Task requirements:
Extend the text on the Dancing Baby's appearances in television, music and film, starting after its final entry.

Document section:
More examples of the Dancing Baby used in mainstream media are below.

Television, media, music and film
The Dancing Baby made constant appearances in trade shows, worldwide marketing media, and in mainstream media such as television, music videos, and later in film too:
 Crash Designs Incorporated, a 1990s dot-com company, founded by father and son Jeffrey Ambrose and Michael Ambrose, was the first to sell Dancing Baby merchandise, including T-shirts, ties, boxers, and mouse pads through its e-commerce website.
 In 1996, the original Character Studio dancing baby animation appeared in major trade show demo reels, including NAB, IBC, Game Developer Conference (GDC), E3, and others.
 In 1996, the sequence appeared in Studio !K7 release 'X-Mix Electro Boogie', as soundtrack for the track 'Demented Spirit' by The Octagon Man.
 In 1996 and 1997, the dancing baby animation appeared on various local television broadcasts, including news and tech editorials, and CBS syndicated stations.
 The Dancing Baby's first appearance on Ally McBeal was in season one episode 12, "Cro-Magnon", airing on January 5, 1998.
 At the height of the Ally McBeal series, a dance group called Trubble released a song called "Dancing Baby (Ooga-Chaka)", which charted well in Australia in late 1998/early 1999 and reached No. 21 on the UK chart.
 The Dancing Baby appeared on an episode of Unhappily Ever After, with Dennis Franz as the baby.
 It was parodied in the opening of The House that Dick Built, episode 15 from the 4th season of 3rd Rock from the Sun, with Harry Solomon (French Stewart) as the baby.
 In the parody wrestling series Celebrity Deathmatch, during a match between Lucy Lawless and Calista Flockhart (the actress who played Ally McBeal), the dancing baby suddenly appears in the ring with his back turned to the camera. After a moment of dancing, he turns around and is shown to be Dennis Franz in nothing but a diaper; referee Mills Lane shouts at him, "I told you I didn't want you in my ring, Dennis Franz!", to which an annoyed Franz leaves not before replying back, "Alright, tough guy."
 Blockbuster Video commercial, baby dances to the Rick James hit, "Give It to Me Baby".

Data shown:
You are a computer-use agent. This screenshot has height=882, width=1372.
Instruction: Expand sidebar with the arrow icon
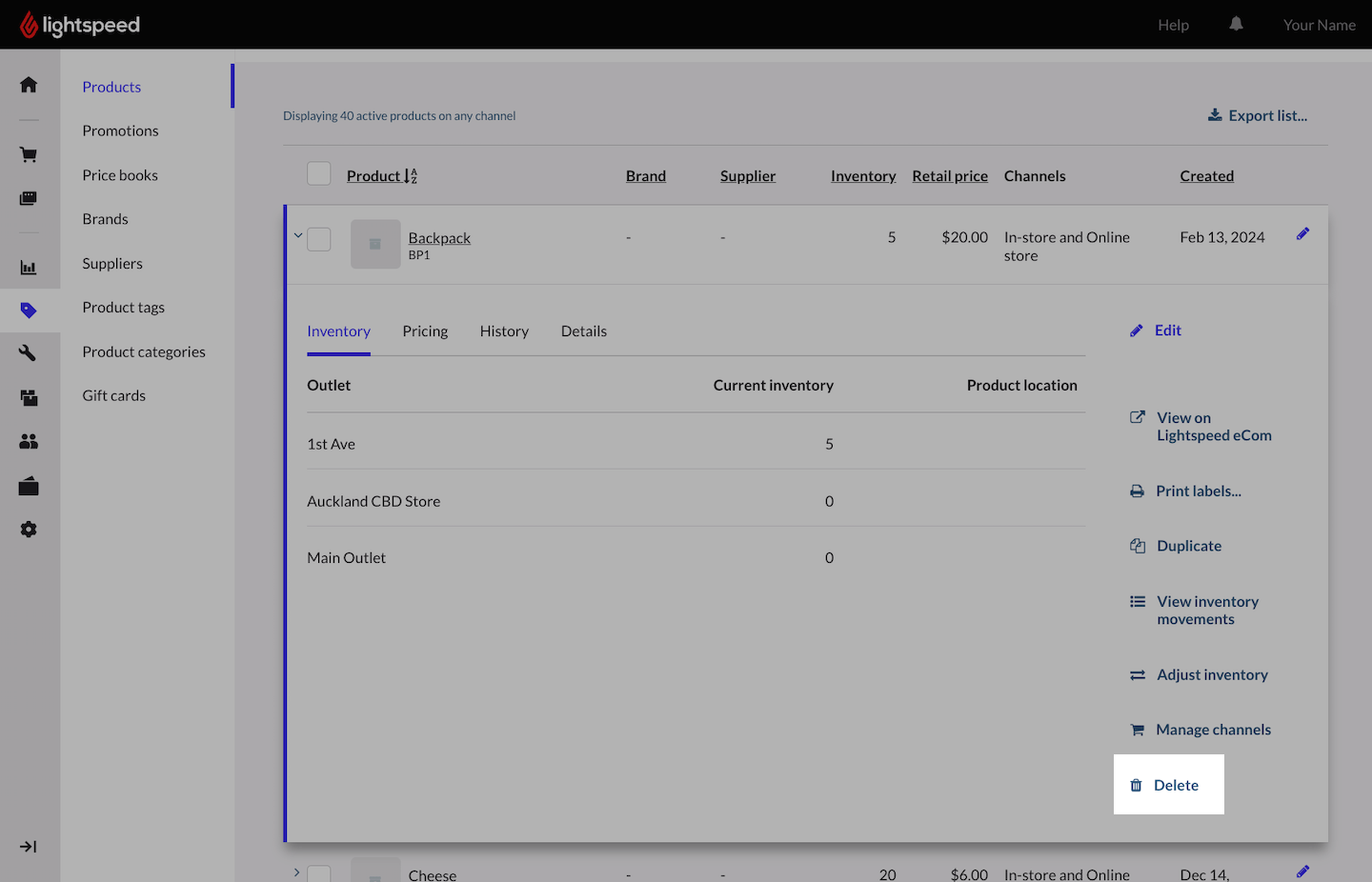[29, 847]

Answer to the exercise:
 The Dancing Baby is also spoofed in an episode of The Simpsons, "The Computer Wore Menace Shoes", in which Homer visits (and later steals from) a website featuring Jesus dancing with the same moves as the baby.
 In the television series Millennium, the episode "Somehow, Satan Got Behind Me" features a demon who manifests himself in the form of a baby, dancing to the Black Flag song "My War". Writer/director Darin Morgan based the baby on its use in Ally McBeal; he commented, "It's a terrifying thing, that baby. She dances with it, and you go, 'There's something really wrong with this person.'"
 During the song "So Young" on the live concert DVD The Corrs: Live at Lansdowne Road the dancing baby is visible on the screens in the back of the stage.
 In an episode of Chowder, a parody of the dancing baby (looking rather demonic) appears, causing everyone to freak out and scream at the sight of it.
 In the 2002 movie Life or Something Like It, the Dancing Baby appears on the score board at the baseball game.
 The Cincinnati, Ohio classic rock station WEBN featured the dancing baby dancing to the song "You Shook Me All Night Long" by AC/DC on a television commercial for the station.
 In the episode of Family Guy called "McStroke", Stewie Griffin and Brian Griffin bet on whether or not Stewie could become the coolest kid in high school in a week. He did, so Brian had to email all of his friends the Dancing Baby video.
 In 2010, the Dancing Baby appeared on an episode of SuperNews!.
 In 2015, it made an appearance in a Delta safety video.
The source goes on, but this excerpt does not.